Calgary Data Loads
Data Loads
Data should always be sorted with maximum locality. You would typically sort on multiple fields by descending selectivity. The reason you pick multiple fields is such that if any fields are not populated, you still get a decent amount of locality. A typical sort would be:
- State
- City
- ZIP
- Block
- Point
It is HIGHLY recommended that the Auto Field Tool is used before doing the load. Maximizing the efficiency of packing in the fields can be huge. Before running the Auto Field Tool, data may need to be trimmed via a Formula Tool. Especially when data comes from flat files, it can be padded with spaces. Removing these spaces can improve compression & indexing.

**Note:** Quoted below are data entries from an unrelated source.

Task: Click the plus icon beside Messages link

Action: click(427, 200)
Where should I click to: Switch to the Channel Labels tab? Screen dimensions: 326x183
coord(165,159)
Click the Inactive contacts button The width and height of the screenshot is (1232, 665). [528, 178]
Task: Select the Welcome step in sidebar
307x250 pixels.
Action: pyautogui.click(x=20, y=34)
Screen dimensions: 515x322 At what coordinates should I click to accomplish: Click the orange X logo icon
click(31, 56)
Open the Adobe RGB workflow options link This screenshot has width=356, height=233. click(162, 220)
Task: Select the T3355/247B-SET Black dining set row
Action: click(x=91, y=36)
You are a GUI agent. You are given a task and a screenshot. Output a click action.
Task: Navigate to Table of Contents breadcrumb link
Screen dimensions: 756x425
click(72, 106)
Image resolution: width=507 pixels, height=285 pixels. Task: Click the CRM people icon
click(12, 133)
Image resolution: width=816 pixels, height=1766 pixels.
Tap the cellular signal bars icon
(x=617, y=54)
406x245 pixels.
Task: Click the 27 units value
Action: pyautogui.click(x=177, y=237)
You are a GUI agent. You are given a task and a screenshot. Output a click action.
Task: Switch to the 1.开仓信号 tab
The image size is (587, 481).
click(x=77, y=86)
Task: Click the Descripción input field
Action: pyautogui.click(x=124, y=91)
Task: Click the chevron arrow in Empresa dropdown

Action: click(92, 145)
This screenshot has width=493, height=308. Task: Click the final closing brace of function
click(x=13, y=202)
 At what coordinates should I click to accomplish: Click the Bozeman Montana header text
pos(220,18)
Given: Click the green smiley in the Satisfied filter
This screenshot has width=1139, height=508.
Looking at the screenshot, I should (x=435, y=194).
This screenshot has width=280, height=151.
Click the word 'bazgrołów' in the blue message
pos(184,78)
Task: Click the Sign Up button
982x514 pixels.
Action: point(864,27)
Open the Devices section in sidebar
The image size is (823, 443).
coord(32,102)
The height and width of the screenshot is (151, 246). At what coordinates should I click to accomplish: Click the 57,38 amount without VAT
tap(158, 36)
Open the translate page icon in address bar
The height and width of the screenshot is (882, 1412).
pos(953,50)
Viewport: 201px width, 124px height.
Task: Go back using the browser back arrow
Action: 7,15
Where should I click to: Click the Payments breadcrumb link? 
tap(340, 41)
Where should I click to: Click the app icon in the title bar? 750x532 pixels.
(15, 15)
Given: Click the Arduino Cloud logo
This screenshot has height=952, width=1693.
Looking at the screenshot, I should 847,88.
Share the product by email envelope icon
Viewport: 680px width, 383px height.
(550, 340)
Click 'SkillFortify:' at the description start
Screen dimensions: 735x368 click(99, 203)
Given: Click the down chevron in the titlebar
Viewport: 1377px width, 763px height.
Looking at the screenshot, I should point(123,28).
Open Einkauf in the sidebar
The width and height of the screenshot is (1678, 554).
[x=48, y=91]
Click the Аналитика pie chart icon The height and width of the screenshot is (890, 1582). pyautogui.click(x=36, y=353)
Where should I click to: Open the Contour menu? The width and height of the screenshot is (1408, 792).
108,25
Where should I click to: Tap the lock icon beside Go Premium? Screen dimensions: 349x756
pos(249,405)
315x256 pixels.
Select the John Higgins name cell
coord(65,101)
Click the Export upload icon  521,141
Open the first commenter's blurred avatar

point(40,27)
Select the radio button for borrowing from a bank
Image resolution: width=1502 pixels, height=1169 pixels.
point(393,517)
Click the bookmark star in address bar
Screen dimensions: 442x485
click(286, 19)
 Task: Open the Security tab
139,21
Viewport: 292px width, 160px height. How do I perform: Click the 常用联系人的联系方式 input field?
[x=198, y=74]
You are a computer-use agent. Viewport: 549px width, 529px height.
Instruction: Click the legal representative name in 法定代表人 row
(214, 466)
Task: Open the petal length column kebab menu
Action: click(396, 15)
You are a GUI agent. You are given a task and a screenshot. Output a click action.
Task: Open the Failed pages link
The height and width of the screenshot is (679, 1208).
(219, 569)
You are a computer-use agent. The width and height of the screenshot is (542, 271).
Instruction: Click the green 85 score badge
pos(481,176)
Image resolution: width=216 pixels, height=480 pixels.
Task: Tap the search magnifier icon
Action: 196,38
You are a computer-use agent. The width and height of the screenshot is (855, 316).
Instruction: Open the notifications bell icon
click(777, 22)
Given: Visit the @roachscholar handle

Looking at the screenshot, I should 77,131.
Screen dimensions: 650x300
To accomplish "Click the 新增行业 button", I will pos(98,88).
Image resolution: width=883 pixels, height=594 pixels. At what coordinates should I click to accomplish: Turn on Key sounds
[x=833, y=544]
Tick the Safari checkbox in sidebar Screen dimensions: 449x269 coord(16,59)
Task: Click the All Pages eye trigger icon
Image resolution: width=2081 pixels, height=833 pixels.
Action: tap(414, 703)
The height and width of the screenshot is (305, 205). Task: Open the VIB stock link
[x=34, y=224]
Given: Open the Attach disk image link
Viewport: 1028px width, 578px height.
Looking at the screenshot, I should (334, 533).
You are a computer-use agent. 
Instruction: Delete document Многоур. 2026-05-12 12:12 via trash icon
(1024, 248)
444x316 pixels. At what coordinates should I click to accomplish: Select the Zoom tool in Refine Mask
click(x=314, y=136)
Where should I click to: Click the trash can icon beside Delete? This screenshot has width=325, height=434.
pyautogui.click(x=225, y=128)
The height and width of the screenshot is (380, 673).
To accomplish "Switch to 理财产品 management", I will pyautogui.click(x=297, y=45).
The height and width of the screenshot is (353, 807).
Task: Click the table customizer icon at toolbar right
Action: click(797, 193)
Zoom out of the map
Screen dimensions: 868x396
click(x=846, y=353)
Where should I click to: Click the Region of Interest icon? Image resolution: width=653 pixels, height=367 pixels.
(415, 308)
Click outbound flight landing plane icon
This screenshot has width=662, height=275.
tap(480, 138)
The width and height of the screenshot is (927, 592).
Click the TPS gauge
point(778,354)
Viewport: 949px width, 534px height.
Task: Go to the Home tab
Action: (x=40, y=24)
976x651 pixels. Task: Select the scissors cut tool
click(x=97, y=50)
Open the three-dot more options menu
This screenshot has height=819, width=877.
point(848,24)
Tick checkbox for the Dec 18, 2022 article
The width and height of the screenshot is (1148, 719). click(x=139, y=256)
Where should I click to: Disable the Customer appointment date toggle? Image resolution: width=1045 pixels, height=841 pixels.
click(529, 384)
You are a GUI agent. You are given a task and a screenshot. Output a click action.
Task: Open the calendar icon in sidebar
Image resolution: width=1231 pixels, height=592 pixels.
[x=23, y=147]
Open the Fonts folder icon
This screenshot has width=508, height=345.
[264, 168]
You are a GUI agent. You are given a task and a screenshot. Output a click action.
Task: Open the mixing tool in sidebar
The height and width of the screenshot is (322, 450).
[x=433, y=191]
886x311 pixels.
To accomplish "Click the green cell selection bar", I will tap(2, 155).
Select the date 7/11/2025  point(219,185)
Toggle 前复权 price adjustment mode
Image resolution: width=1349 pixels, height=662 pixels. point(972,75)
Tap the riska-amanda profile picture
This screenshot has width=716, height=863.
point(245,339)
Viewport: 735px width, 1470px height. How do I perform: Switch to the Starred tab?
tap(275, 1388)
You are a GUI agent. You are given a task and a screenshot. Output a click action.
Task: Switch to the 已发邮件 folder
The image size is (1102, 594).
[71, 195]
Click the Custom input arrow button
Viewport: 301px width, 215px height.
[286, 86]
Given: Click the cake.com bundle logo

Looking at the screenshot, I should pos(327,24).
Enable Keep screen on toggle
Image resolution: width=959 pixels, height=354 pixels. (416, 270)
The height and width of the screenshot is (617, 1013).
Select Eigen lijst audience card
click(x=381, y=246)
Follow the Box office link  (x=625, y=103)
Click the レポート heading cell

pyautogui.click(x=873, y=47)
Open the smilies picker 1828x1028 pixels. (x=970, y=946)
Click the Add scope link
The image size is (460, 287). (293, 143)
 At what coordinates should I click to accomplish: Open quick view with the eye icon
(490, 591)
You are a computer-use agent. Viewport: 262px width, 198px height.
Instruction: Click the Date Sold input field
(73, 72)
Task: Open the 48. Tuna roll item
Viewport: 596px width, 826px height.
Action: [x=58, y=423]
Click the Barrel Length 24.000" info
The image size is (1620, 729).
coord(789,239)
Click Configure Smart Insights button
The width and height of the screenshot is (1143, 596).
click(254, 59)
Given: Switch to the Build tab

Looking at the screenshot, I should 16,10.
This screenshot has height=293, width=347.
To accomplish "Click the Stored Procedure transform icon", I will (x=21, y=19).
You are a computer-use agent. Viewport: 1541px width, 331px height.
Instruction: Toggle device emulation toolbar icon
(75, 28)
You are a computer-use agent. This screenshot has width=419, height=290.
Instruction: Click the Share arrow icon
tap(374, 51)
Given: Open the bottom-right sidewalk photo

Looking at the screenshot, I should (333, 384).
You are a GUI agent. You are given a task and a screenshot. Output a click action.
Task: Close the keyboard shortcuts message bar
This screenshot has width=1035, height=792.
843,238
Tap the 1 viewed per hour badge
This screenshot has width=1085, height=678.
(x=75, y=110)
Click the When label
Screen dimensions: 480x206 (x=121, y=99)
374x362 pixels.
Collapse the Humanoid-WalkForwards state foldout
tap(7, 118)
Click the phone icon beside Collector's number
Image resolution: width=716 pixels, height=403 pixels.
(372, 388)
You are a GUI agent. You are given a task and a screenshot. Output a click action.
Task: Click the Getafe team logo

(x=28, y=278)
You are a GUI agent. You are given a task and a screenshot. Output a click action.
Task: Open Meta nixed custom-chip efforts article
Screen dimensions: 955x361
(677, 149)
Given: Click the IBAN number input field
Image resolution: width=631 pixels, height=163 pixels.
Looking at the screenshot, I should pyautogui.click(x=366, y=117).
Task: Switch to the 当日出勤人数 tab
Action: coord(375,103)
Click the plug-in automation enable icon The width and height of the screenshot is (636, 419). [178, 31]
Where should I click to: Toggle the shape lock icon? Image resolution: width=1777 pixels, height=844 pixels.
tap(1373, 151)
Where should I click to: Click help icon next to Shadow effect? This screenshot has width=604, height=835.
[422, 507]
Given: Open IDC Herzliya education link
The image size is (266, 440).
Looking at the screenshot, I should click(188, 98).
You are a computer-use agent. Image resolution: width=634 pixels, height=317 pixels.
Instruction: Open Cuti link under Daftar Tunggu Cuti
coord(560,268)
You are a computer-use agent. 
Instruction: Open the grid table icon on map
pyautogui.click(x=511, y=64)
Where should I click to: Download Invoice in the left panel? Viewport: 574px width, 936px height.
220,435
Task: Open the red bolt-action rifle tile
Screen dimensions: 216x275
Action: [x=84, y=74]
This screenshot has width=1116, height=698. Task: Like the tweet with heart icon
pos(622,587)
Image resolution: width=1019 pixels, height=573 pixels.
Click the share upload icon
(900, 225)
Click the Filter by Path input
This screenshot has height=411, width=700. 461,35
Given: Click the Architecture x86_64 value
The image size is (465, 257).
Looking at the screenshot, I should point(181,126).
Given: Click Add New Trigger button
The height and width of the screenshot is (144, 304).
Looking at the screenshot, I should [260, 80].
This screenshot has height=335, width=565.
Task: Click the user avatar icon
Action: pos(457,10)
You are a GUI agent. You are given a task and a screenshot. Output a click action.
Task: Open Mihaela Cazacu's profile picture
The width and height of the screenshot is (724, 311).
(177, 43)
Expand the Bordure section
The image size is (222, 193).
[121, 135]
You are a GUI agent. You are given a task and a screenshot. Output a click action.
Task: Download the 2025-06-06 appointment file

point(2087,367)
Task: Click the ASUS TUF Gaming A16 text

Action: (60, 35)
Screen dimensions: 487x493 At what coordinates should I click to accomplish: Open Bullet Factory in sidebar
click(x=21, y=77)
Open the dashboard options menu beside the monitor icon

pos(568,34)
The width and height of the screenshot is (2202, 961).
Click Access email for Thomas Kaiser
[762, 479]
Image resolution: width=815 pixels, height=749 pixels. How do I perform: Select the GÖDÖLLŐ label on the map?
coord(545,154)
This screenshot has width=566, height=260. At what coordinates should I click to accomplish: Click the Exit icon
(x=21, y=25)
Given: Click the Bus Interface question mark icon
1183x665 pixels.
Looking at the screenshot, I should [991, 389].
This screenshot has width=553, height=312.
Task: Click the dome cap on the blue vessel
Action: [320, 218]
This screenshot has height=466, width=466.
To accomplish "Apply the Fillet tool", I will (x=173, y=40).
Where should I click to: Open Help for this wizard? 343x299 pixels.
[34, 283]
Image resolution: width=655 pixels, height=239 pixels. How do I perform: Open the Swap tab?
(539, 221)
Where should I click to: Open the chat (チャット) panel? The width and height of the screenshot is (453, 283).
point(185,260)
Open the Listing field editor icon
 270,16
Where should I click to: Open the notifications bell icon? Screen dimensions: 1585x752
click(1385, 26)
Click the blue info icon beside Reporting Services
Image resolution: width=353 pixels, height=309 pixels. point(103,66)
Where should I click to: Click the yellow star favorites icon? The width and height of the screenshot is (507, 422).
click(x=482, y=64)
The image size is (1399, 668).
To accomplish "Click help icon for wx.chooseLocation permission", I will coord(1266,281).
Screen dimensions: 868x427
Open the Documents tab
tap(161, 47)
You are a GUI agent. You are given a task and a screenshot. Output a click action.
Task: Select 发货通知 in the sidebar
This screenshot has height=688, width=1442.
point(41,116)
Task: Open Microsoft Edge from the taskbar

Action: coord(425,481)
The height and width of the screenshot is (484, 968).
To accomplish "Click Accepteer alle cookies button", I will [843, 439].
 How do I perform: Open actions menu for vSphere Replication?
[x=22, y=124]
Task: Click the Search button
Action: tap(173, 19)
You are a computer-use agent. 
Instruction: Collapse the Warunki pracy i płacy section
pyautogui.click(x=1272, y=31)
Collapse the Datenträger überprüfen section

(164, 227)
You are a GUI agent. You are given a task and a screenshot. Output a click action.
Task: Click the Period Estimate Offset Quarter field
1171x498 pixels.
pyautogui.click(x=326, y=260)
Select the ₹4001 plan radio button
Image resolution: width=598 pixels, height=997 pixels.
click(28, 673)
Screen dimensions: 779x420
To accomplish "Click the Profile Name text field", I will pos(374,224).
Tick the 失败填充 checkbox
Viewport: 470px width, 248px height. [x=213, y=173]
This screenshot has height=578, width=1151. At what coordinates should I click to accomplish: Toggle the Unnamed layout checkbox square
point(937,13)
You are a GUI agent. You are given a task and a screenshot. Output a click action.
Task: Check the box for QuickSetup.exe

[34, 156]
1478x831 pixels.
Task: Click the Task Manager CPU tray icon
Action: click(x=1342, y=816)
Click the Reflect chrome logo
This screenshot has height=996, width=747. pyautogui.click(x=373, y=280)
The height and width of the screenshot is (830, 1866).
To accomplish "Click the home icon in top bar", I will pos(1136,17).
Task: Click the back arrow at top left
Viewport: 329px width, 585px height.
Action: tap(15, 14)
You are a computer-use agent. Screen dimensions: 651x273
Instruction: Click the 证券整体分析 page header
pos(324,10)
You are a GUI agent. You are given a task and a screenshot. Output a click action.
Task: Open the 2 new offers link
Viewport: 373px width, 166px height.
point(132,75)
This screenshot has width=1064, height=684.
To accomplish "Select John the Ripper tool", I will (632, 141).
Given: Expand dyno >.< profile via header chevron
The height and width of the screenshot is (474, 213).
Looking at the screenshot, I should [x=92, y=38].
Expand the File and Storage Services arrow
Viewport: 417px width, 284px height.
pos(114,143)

There is a 2^31 limit on the number of records in a Calgary Database (approximately 2 Billion). It is designed for a sweet spot of around 100-300 million records. If the database contains more than 300M records, the 64bit version of Alteryx Designer would be highly recommended.
Record Size
The Calgary Database (*.cydb) is tuned for smaller records while at the same time having no limit to ultimate record size. Records over 2K bytes will incur both a compression and performance penalty compared to smaller records.
There is a record size limit of 2GB in a 64-bit environment.
Compression
The initial implementation of the Calgary Database file (*.cydb) has minimal compression. It is designed for load & read speed as well as random access. In initial test results show the compression achieving factors of between 1:1 & 4:1 (25 % of original size) compared to csv files. Presuming the load was done with a good geolocated sort, between 2:1 & 3:1 can be expected. It is similar, but slightly larger, than the yxdb format without the spatial index.
The Calgary spatial index uses 5 decimal places of accuracy for compression and speed. The .yxdb spatial index uses 6 decimal places. This adds an addition round off error of up to a maximum of 1.8 feet to Calgary indexes. In other words, it is possible that a point can be 1.8 feet inside of a polygon and be found as outside in Calgary.
Loading
When loading Calgary Databases, you can choose to load or not load any set of fields, as well as choosing to index or not index any set of fields. Only fields that are chosen to be indexed will be available for queries and only fields chose for data will be available for retrieval. There is no requirement that fields selected for indexes have to be loaded for retrieval and visa versa. An example of this might be the Spatial Object (Point). You might index this field so you can retrieve records spatially, but not include it in the data because you also have lat/long fields.